目的为探讨原发性干燥综合征的发病机制,应用cDNA基因芯片技术分析原发性干燥综合征患者外周血单个核细胞的免疫细胞及信号相关差异表达基因。方法Ficoll密度梯度离心法分离3例初发原发性干燥综合征患者及同年龄正常对照者外周血单个核细胞,Trizol一步法提取mRNA,反转录至cDNA,分别用Cy5及Cy3荧光标记cDNA,与寡核苷酸片段进行杂交,采用GenePix Pro 3.0图像分析软件把图像信号转化为数字信号,计算Cy5和Cy3两种荧光信号比率(ratio)。将有3个以上重复ratio的基因输入SAM系统,分析有统计学意义的免疫细胞及信号相关差异表达基因及其疾病通路(pathway)。结果原发性干燥综合征患者与正常对照者外周血单个核细胞以自然杀伤细胞介导的细胞毒通路(CD244、FASLG、CD247、GZMB、KLRD1、ICAM1)、B细胞受体信号通路(CD79A、CD19、BLNK、CD72)、细胞凋亡通路(FASLG、PRKAR2B、FADD)中的免疫细胞相关通路及基因差异最为显著(P<0.05),以上通路中有5个表达基因上调,7个表达基因下调。结论原发性干燥综合征患者的免疫细胞及信号相关通路有较多的差异表达基因,这些基因的筛选和进一步验证将为该病的发病机制及诊治提供新的思路。

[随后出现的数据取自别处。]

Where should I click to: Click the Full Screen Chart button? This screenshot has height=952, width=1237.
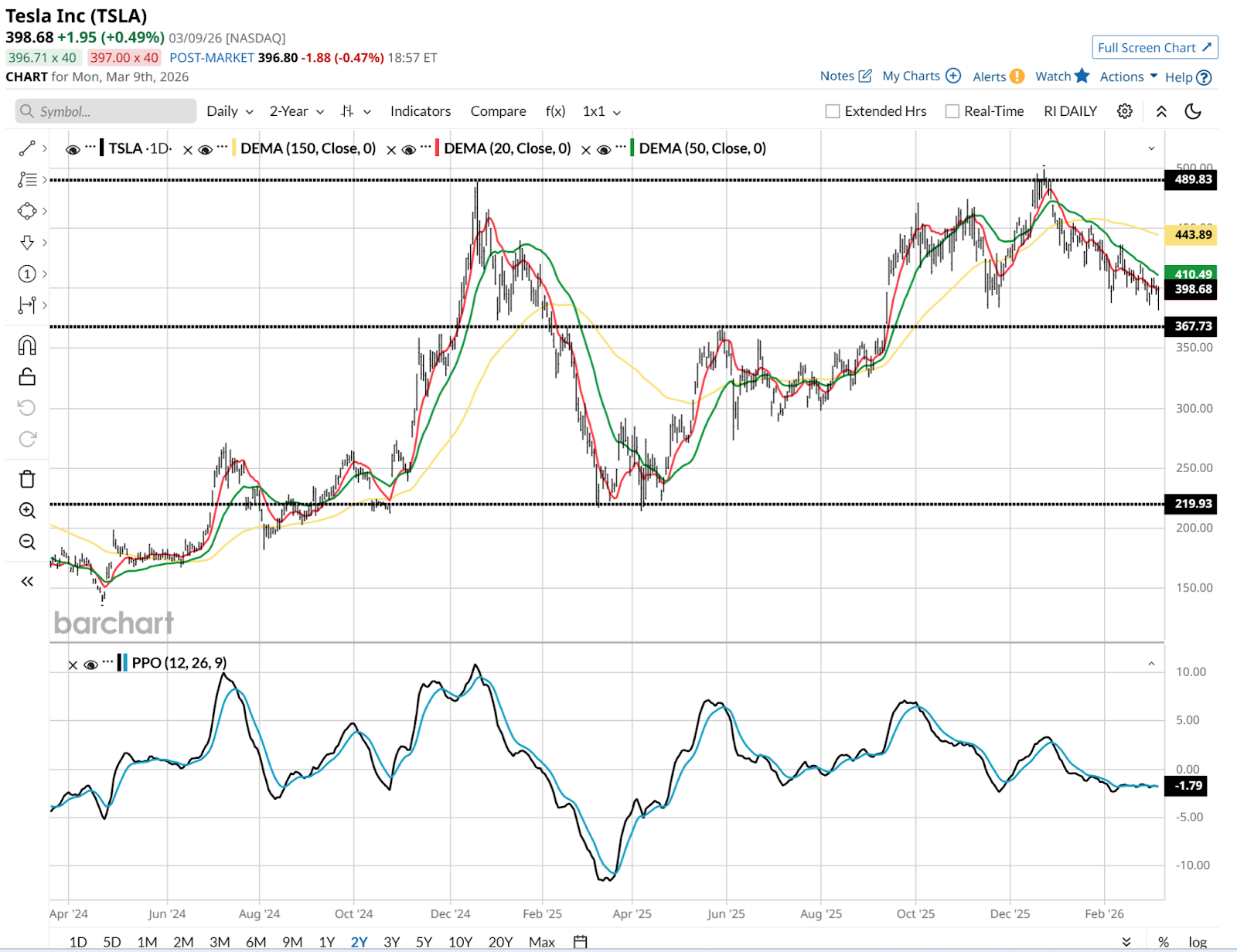(1154, 47)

Objective To explore the cell and signal relevant gene expression signatures in peripheral blood mononuclear cell （PBMC） among primary Sjogren＇s syndrome patients. Methods Three patients with primary Sjogren＇s syndrome and 3 controls were included. The cRNA probes prepared for totle RNA were hybridized with 3 identical gene chips. The difference of cell and signal relevant gene expression were compared. Results Statistical differences were calculated between patients and controls in the following three pathways： natural killer cell mediated cytotoxicity pathway, including CD244, FASLG, CD247, GZMB, KLRD1, and ICAM1, B cell receptor signaling pathway, including CD79A, CD19, BLNK, and CD72, apoptosis pathway, including FASLG, PRKAR2B, and FADD. Among these, 5 genes were upregnlated and 7 genes were downregulated. Conclusion We have identified distinct cell and signal relevant gene expression profiles of PBMC from patients with primary Sjogren＇s syndrome and health controls, along with the research advance of gene, a new moleeularbiological strategy dealing with primary Sjogren＇s syndrome will probably emerge.